*HOW TO COMPLETE THIS TASK*:
Count the lines of the data below that include the string "Collapse", and provide nothing but the result.

[[ DATA FOR THE TASK, beginning ]]

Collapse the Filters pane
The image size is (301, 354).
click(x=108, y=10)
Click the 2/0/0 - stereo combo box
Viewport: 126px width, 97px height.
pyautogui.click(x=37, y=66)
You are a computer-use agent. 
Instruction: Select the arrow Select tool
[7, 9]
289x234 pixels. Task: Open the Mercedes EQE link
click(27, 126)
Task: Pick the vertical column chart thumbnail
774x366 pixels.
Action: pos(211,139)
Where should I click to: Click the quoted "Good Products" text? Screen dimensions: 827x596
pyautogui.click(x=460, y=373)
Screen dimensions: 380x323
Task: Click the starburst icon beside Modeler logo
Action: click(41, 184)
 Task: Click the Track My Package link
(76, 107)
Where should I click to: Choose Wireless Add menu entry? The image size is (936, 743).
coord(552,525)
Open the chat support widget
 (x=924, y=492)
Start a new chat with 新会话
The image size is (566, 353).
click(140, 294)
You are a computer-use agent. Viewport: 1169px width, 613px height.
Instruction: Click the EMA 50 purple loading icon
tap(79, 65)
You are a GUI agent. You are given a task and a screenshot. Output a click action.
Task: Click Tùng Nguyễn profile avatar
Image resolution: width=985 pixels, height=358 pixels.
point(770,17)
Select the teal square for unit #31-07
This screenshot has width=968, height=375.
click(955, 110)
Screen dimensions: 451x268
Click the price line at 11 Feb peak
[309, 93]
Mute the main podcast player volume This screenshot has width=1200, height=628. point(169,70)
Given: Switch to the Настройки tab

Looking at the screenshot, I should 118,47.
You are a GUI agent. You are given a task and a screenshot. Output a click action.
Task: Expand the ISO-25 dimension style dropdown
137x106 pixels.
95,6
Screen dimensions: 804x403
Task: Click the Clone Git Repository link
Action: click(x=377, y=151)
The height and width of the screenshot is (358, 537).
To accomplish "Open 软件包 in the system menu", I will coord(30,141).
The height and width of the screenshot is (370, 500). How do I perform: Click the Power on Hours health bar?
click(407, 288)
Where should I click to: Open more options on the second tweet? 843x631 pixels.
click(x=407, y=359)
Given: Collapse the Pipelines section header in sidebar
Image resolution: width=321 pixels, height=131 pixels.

[[ DATA FOR THE TASK, end ]]

*COMPLETED TASK*:
2